|
I consider it important,
indeed urgently necessary, for intellectual workers to get together, both
to protect their own economic status and also, generally speaking, to
secure their influence in the political field.
On the first-mentioned, the economic side, the working class may serve
us as a model: they have succeeded, at least to some extent, in protecting
their economic interests. We can learn from them too how this problem
can be solved by the method of organization. And also, we can learn from
them what is our gravest danger, which we ourselves must seek to avoid:
the weakening through inner dissensions, which, when things reach that
point, make cooperation difficult and result in quarrels between the constituent
groups.
But again, we can also learn from the workers that limitation to immediate
economic aims, to the exclusion of all political goals and effective action,
will not suffice either. In this respect, the working classes in this
country have only begun their development. It is inevitable, considering
the progressive centralization of production, that the economic and the
political struggle should become more and more closely interwoven, the
political factor continually growing in significance in the process. In
the meantime, the intellectual worker, due to his lack of organization,
is less well protected against arbitrariness and exploitation than a member
of any other calling.
But intellectual workers should unite, not only in their own interest
but also and no less importantly in the interest of society as a whole.

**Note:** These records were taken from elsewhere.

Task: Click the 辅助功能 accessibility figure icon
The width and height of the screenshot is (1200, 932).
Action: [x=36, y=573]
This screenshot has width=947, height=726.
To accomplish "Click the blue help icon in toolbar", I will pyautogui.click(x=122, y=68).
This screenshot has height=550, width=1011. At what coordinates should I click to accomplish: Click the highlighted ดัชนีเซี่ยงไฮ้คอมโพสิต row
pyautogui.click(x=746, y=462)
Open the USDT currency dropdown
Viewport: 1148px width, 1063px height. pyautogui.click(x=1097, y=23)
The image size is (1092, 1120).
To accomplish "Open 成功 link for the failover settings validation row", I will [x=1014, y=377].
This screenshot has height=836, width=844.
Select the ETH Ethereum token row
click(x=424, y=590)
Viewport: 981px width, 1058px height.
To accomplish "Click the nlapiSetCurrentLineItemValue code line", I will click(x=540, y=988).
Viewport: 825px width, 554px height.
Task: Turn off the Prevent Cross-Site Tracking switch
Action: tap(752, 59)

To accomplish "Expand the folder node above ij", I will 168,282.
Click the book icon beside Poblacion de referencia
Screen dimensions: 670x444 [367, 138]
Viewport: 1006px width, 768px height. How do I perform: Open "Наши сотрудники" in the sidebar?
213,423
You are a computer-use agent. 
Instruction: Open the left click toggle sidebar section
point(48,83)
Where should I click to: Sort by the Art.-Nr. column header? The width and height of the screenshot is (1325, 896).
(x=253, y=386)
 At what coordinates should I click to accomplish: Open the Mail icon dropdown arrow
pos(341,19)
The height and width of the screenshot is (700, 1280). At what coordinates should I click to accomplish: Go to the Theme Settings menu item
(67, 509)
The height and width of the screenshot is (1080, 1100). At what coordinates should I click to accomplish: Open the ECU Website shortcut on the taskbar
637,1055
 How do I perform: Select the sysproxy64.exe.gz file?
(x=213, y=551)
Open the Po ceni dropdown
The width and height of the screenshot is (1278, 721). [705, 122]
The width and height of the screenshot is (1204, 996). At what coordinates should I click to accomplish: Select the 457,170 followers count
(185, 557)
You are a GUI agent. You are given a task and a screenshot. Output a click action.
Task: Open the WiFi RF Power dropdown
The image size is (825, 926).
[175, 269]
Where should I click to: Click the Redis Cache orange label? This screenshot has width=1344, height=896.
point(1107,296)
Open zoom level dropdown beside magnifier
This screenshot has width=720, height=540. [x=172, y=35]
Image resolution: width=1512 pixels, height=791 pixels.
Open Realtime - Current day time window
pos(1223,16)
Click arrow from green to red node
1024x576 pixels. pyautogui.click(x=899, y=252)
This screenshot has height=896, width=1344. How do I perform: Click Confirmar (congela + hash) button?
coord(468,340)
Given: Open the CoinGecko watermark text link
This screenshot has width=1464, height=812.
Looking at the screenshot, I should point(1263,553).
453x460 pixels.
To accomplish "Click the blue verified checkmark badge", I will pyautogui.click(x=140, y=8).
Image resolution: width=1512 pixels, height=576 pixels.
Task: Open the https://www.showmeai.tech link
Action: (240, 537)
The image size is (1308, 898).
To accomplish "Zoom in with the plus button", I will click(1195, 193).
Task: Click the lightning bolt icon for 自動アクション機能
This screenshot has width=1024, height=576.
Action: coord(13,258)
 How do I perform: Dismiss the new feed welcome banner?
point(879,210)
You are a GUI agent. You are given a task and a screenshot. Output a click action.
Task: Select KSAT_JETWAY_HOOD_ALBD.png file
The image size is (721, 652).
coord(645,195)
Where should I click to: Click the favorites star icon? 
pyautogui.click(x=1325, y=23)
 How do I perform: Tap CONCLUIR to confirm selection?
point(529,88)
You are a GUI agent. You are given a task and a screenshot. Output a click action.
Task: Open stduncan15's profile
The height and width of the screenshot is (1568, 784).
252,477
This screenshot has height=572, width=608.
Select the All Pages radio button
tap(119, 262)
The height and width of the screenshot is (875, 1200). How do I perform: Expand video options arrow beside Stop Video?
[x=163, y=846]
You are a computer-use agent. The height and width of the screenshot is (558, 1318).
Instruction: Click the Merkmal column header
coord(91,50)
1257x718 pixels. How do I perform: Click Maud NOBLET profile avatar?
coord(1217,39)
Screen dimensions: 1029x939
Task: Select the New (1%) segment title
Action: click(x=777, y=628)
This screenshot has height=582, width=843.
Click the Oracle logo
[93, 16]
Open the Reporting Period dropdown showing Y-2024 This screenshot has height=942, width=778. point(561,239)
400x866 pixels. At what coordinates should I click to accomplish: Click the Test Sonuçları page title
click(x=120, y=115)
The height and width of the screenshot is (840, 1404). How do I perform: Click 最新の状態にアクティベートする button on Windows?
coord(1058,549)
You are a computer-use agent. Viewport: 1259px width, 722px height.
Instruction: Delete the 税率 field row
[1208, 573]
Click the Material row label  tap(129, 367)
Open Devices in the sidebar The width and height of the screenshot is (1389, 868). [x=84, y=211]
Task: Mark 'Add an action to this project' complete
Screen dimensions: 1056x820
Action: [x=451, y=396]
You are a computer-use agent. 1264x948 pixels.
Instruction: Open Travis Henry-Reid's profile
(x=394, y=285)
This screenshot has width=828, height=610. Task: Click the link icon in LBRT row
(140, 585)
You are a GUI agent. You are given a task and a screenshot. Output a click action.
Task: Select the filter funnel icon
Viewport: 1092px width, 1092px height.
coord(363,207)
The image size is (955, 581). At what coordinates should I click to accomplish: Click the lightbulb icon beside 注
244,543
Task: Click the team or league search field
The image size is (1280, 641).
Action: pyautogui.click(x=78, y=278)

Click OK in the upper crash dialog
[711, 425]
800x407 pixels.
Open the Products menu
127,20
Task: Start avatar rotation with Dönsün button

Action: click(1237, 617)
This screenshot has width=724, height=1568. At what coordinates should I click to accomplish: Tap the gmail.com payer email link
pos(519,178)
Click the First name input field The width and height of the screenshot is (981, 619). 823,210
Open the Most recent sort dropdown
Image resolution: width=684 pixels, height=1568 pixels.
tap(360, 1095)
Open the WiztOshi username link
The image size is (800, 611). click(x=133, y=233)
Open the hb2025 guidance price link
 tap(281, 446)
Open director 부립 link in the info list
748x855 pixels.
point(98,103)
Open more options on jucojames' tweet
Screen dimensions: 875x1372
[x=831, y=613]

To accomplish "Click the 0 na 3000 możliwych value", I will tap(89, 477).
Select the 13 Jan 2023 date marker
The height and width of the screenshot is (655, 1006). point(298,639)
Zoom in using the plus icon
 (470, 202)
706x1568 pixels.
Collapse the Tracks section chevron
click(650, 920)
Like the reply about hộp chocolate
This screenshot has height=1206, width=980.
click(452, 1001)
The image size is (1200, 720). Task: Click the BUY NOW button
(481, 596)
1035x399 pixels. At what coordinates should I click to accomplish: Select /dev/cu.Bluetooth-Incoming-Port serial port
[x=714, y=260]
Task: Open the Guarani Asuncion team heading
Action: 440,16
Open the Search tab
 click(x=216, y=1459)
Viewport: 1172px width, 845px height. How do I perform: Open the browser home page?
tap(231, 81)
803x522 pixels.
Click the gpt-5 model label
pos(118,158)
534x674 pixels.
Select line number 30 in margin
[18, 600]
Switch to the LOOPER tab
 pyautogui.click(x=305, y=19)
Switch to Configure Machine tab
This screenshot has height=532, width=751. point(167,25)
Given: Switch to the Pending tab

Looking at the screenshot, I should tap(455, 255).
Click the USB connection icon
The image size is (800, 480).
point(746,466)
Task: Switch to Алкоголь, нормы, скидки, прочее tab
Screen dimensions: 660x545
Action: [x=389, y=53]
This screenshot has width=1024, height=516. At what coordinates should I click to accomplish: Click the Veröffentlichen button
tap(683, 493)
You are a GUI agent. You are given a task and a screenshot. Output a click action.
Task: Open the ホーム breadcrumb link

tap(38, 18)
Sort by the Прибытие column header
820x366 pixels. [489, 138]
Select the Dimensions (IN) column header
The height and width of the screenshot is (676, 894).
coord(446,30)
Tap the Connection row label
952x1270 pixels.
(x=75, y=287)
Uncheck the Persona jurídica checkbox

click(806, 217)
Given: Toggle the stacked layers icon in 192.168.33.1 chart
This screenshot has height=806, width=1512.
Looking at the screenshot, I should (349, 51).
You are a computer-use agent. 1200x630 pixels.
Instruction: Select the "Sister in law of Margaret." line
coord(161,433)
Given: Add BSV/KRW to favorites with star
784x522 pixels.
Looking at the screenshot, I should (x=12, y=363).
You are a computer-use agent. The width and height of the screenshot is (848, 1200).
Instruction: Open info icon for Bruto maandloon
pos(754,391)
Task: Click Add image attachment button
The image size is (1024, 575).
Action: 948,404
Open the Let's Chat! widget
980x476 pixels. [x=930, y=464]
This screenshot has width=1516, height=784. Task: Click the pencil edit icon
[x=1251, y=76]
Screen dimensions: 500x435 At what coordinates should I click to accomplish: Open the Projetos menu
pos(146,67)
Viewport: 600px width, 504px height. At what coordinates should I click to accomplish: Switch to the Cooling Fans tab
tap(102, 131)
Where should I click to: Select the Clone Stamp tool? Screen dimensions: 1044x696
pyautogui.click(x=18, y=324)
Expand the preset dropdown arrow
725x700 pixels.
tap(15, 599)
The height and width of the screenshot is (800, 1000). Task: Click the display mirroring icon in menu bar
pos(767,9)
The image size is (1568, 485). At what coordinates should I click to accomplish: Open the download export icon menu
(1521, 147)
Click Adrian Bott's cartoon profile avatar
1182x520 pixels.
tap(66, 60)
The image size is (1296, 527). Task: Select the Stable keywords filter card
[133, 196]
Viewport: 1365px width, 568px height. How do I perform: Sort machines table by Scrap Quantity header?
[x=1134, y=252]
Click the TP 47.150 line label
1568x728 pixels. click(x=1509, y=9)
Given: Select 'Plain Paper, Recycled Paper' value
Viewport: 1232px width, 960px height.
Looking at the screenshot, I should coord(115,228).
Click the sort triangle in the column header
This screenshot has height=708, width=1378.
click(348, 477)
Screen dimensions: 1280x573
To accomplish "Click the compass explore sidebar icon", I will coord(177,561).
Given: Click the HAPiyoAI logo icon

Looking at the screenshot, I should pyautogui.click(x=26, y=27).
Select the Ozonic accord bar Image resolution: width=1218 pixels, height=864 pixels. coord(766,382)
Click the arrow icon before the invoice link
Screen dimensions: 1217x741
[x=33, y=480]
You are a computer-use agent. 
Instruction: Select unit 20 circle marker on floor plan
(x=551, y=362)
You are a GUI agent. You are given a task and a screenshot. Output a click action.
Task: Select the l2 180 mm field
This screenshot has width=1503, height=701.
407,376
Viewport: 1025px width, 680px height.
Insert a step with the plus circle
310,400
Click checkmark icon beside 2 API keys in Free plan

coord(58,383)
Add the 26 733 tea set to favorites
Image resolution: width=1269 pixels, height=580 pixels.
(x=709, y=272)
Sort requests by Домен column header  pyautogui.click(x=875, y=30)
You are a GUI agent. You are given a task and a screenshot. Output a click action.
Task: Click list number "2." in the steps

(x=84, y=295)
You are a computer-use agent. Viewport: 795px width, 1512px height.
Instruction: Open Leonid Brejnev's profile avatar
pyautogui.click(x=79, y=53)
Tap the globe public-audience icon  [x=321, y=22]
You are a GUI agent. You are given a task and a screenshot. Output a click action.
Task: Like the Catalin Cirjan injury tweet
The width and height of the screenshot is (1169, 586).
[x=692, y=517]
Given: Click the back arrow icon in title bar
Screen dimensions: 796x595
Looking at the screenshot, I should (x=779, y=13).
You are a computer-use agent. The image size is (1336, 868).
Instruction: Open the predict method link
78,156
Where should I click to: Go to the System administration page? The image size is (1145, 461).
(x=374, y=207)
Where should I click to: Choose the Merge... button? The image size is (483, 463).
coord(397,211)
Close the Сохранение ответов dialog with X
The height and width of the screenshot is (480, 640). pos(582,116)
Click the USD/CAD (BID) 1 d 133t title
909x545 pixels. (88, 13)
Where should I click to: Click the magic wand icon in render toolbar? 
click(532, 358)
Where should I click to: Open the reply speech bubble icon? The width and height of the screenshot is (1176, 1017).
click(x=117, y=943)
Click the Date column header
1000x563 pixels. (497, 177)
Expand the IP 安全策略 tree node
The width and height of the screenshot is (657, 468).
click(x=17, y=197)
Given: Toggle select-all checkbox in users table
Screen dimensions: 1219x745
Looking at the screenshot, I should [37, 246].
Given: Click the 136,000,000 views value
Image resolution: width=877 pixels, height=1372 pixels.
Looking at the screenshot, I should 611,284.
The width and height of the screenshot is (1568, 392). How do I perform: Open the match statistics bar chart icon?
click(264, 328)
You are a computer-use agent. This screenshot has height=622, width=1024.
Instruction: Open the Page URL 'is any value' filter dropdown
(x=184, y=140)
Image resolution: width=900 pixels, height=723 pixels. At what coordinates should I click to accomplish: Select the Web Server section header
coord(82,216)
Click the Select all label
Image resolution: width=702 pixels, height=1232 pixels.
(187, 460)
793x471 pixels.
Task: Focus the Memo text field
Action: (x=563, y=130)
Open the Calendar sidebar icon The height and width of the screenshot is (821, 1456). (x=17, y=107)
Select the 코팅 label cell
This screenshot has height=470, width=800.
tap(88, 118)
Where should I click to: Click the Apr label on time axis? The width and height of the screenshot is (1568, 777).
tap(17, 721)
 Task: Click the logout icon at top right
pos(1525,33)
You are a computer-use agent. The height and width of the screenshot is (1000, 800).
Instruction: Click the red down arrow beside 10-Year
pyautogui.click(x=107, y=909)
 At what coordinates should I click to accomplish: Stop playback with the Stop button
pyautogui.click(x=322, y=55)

For division among intellectuals has been partly to blame for the fact
that the special parts and the experience which are the birthright of
these groups have so seldom been made available for political aims. In
their room, political ambition and desire for profit almost exclusively
determine events, instead of professional knowledge and judgment based
on objective thinking.
An organization of intellectual workers can have the greatest significance
for society as a whole by influencing public opinion through publicity
and education. Indeed it is its proper task to defend academic freedom,
without which a healthy development of democracy is impossible.